We do have our memories. And there will always be more to make. It was a grand adventure and I’m so glad I shared it with you, Chris and Erika. My love to you both for helping me get out there and see so much newness in Japan with you! Glad you are home safely. We shall see each other again soon. Very soon if I can do anything about it.

Plenty of pictures over in the Flickr link in case you are interested!

Sunday, March 18

Wish They Were Here

Did you ever experience a time where you had family or friends visiting you and the time flew by with not a single moment being a bad one, or even a slow one? Well, I have.

My cousin Chris and her daughter Erika were dropped off at the airport today after a week long visit. Them on their way back to the States and me back to my home in Japan, I got suddenly wistful for these last days spent with them. As I parked the car and walked slowly to the house, big fat crocodile tears appeared out of nowhere. The house was empty of their voices and their presence… back to being filled with only my husband and myself. I would have given anything to hear one of Erika’s made-up songs in that quiet moment. After only a week with them here, I can’t begin to fathom being alone again. I feel like I have lost my best friend. The funny thing about my sorrows is this… Chris and I rarely get to see one another. She and Erika lived rather far from me when I was in the States. Erika - I had only seen a few times before in her entire life. But boy does that girl leave an imprint. Chris has been a lifelong hero to me although she never knew it until a few years ago. Having her here these past days only reminded me again why that was so.

We had so many wonderful adventures while they were here. It will have to be another day for those stories. Right now I just need some time… time to miss them more than they know.

Monday, March 5

Where, Oh Where Has My Little Dog Gone?

Where in the world have I been, you ask? Absolutely nowhere! And it was brilliant!

In less than one week, I have company coming that will pretty much span the course of the month. To prepare for their visit, I have been subbing every little hour the schools will dole out. Which is pretty much all of them! See – I need cold hard cash to frivolously spend while my guests are in town. For things like daily dinners eaten out… train fare to every nook and cranny we can make it to… flippant souvenir purchases… you know, basically anything I haven’t been spending on. There is only one way to get it. As much as I don’t like it, I’m doing it anyway.

These past weekends have been lovely. Spring is definitely here and with it… warm days filled with light breezes that inspired the trees to bloom amazing shades of blossoms, perhaps much earlier than Japan would have maybe liked. You would think that with the gorgeousness of those weekends, we would have taken the opportunity to go do something new and interesting and fun. Nope! I’ll be doing enough somethings soon enough.

Instead, I occasionally took walks around my little town. There were multiple hours where I simply parked my rump in a cushy chair and shoved my nose in a good book.

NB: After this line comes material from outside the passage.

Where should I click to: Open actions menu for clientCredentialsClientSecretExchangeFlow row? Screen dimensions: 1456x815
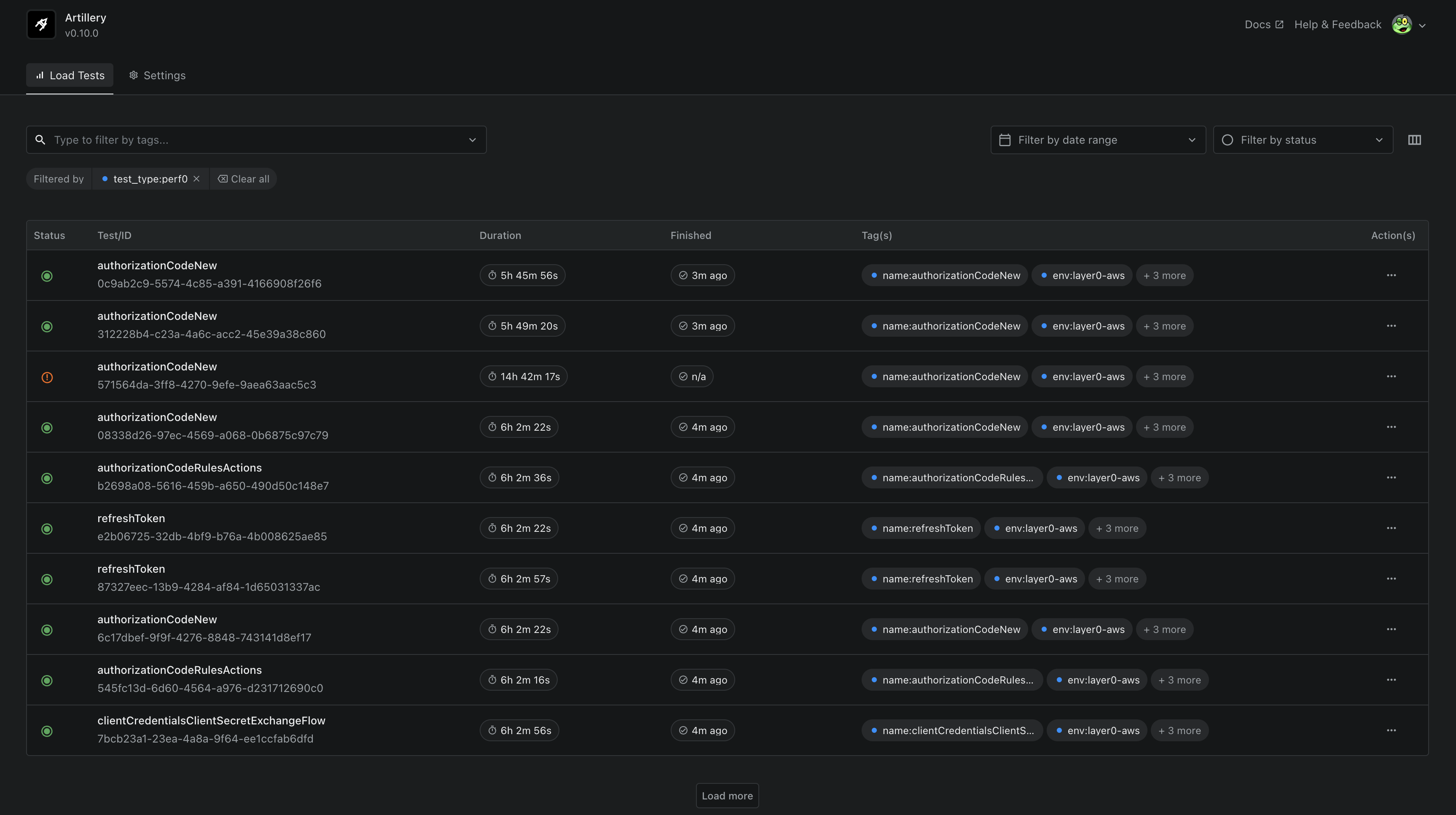point(1391,730)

Yes, these have been perfect, if not highly boring to speak of, days. Hence… the gaping whole that has happened with my updates.

In other news, I can tell you that I have accepted a Board position with the Ikebana International Kamakura Chapter and will begin my duties this summer. In some crazy happenstance, I was actually approached for the position and was honored to accept it.

If you were wondering what happened with my actually doing Ikebana arrangements, well I have been looking towards studying a different school. Possibly the Ikenobu School. To do so, I have been looking for another sensei, one that hopefully lives closer to me. Once I am fully involved with the Board, the opportunities to find that instructor will increase twofold. For now I have been continuing with practice at home. I would not dare share these online though and call them real Ikebana as there is no instructor standing over me confirming I am arranging correctly or not.

Now after all this drivel, aren’t you glad I haven’t been writing? Only one week from now, I will resume my usual sharing of tidbits from Japan. Till then… I hope the trees in bloom where you are and brightening your day!